Het beste is nu om denk ik de eerste pil in te nemen idd op de eerste dag van je menstruatie. Dan begin je ook meteen weer 'schoon' en ben je als het goed is na een weekje weer helemaal veilig tegen zwangerschappen.
Heb je wel goed gekeken naar de datums op die overige pillen die je bij elkaar gesprokkeld heb? Hoop niet dat iets over datum heen was..

Groetjes Sylvia

----------


## Nellaax3

*Ik ben gestopt me de pil , 
en ik ben er terug mee begonnen op de eerste dag van mijn regels 
maar ik heb mijn regels nu nog altijd .. is dat normaal ? 
vandaag neem ik mijn laatste pil in en dan moet ik 7 dagen stoppen en dan terug beginnen , 
maar stel dat ik mijn regels dan nog altijd heb . 
Wat moet ik dan doen ? 
Want ik zit daar constant aan te denken , 
en ik zou daar heel graag antwoord op hebben. 
Dank je voor jullie begrip
Groetjes*

----------


## Oki07

Bedoel je dat je nu dus al 21 dagen bloed verliest? Want dan zou ik even de huisarts bellen. Normaal zou dat na enkele dagen over moeten zijn, zodra je de pil slikt.

----------


## dotito

Hallo Nellaax

Kijk het is normaal door te stoppen met de pil en te herbeginnen dat je hormoonhuishouding helemaal in de war is.En ik denk...dat dat bij u een beetje het geval is.Echt zorgen zou ik me niet maken,maar als je ziet als je bloedingen niet afnemen zou ik toch even naar de Dr. bellen of langs gaan.

PS:hoelang ben je nu al ongesteld?

Groetjes Do

----------


## Nellaax3

> Hallo Nellaax
> 
> Kijk het is normaal door te stoppen met de pil en te herbeginnen dat je hormoonhuishouding helemaal in de war is.En ik denk...dat dat bij u een beetje het geval is.Echt zorgen zou ik me niet maken,maar als je ziet als je bloedingen niet afnemen zou ik toch even naar de Dr. bellen of langs gaan.
> 
> PS:hoelang ben je nu al ongesteld?
> 
> Groetjes Do


Nu vandaag neem ik mijn laatste pil 
dus ben al 1maand ongesteld 
Groetjes Nell

----------


## Nellaax3

> Bedoel je dat je nu dus al 21 dagen bloed verliest? Want dan zou ik even de huisarts bellen. Normaal zou dat na enkele dagen over moeten zijn, zodra je de pil slikt.

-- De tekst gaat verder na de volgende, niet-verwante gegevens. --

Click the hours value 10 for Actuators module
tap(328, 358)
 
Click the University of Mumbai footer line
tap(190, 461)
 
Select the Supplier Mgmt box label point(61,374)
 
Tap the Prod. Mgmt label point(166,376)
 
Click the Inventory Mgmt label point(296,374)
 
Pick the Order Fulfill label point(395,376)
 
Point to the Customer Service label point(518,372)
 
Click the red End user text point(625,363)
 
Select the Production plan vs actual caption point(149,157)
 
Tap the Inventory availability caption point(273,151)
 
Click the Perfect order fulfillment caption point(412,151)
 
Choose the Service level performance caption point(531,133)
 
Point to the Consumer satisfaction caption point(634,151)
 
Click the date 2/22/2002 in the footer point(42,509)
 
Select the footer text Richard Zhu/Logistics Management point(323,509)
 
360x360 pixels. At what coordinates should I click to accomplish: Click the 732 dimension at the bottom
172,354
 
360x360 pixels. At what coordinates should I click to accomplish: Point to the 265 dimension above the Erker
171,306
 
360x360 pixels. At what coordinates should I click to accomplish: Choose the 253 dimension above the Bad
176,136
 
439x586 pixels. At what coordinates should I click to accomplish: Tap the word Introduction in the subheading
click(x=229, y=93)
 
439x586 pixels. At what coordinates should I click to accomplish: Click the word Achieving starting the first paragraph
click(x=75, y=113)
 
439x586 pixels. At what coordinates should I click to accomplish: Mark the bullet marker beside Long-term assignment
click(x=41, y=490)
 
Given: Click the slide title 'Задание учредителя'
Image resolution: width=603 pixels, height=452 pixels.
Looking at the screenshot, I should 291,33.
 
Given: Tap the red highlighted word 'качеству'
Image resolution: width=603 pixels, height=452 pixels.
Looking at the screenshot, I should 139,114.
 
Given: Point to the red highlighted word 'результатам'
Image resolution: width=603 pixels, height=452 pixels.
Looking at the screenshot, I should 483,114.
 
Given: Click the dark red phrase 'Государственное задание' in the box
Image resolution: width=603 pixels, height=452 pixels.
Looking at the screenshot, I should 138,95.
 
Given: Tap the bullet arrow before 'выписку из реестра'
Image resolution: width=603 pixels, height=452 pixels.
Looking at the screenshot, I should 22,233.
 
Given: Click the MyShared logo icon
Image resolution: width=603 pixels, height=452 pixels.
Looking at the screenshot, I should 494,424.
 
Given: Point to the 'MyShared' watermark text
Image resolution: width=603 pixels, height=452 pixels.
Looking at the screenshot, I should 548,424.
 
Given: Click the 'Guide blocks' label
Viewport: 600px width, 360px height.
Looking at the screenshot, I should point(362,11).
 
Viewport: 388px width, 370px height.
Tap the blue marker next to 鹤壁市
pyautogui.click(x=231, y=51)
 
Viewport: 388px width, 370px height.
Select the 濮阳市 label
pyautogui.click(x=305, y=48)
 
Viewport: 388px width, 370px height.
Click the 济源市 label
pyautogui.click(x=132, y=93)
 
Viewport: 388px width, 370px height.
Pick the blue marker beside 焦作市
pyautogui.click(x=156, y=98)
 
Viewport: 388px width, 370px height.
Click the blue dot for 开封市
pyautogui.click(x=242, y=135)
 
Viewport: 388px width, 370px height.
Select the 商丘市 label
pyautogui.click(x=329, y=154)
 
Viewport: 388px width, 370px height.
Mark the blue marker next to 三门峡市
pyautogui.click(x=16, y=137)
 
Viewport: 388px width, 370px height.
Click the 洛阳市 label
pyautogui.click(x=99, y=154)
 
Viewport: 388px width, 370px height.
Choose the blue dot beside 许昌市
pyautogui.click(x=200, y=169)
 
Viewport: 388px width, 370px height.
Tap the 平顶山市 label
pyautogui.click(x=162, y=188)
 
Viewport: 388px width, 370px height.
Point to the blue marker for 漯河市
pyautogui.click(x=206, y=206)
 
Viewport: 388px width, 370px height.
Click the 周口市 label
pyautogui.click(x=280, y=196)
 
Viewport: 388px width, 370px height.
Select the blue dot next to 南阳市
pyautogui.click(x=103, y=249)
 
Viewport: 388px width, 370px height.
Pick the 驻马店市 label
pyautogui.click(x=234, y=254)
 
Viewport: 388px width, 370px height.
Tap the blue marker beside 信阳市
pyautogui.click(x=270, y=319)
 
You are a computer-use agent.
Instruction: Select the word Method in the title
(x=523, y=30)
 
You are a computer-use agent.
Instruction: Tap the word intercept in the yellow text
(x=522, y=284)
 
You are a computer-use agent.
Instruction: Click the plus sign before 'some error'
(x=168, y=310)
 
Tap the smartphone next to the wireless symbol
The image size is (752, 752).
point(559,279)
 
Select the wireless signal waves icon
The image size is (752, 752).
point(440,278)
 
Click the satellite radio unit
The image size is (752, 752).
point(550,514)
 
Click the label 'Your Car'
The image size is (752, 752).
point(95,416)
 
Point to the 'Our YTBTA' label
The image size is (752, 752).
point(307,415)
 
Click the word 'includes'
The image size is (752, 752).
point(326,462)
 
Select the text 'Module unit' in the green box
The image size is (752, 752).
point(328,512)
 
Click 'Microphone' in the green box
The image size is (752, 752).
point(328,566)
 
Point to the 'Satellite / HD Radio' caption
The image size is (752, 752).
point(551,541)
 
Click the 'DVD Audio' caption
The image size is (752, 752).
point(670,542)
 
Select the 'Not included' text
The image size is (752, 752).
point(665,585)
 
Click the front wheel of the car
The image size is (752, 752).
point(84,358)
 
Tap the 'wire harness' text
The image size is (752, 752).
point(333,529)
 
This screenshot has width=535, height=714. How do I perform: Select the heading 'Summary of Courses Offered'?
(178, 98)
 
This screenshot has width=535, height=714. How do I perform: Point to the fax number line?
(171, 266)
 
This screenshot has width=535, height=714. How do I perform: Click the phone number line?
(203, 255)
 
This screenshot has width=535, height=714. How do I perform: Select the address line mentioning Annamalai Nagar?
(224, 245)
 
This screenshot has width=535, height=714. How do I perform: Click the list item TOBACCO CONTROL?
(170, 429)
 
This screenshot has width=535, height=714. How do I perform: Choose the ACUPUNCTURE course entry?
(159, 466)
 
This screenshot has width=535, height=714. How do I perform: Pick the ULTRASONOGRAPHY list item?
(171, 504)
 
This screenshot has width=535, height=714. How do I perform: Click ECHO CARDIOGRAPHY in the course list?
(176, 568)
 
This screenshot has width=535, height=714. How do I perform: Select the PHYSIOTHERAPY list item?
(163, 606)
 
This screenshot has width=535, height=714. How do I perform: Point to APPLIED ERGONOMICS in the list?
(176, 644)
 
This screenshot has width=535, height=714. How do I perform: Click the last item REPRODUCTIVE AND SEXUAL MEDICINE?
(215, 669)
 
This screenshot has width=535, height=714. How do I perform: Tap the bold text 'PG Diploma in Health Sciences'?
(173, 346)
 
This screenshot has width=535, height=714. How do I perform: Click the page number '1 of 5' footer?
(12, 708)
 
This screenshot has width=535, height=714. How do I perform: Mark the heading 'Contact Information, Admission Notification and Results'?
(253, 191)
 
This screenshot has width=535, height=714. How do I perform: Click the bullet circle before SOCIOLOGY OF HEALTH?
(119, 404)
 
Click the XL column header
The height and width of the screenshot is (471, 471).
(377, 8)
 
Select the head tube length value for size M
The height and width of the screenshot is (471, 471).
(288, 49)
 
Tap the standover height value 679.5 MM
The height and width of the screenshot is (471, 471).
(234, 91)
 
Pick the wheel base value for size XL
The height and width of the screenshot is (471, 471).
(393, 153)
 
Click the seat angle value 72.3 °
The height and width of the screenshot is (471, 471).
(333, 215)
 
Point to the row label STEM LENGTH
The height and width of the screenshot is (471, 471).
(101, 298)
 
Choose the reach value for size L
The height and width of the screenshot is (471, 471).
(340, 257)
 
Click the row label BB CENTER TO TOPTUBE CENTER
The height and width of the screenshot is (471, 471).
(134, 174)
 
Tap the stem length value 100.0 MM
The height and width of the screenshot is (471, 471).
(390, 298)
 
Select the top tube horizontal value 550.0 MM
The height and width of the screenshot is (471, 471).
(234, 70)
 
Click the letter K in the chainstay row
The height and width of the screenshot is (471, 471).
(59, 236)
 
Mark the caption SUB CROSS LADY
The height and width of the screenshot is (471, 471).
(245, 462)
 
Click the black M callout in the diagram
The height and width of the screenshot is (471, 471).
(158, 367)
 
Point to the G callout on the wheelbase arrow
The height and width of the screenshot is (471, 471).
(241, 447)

Jaa, ik ben al zolang ongesteld ..
maar heb dat al eens aan mijn mama gevraagd en ze zei 
dat da is omdat ik opnieuw begonnen ben met mijn pil ..
Zou dat kunnen ? 
groetjes Nell

----------


## dotito

@Nellaax,

Weet het is normaal dat je een wat meer of langer kan bloeden doordat de hormoonhuishouding in de war is,maar 1 maand vind ik persoonlijk wel lang hoor.
Misschien gewoon anders eens naar de Dr.bellen of anders vragen voor je door te verwijzen naar een gynecoloog.

Groetjes

----------


## Nellaax3

> @Nellaax,
> 
> Weet het is normaal dat je een wat meer of langer kan bloeden doordat de hormoonhuishouding in de war is,maar 1 maand vind ik persoonlijk wel lang hoor.
> Misschien gewoon anders eens naar de Dr.bellen of anders vragen voor je door te verwijzen naar een gynecoloog.
> 
> Groetjes


Jaa ,, mss wel ,, 
Ma ik kan toch niet zwanger geraken eh ? 
Groetjes

----------


## dotito

@Nellaax,

Normaal gezien als je een voledig strip hebt gepakt ben je veilig,maar in u geval zal ik toch maar even voorzichtig zijn meid.Is omdat je met die bloedingen zit en niet weet hoe of wat,je kan beter even voorzichtig zijn.Misschien voor de zekerheid toch even de Dr.opbellen.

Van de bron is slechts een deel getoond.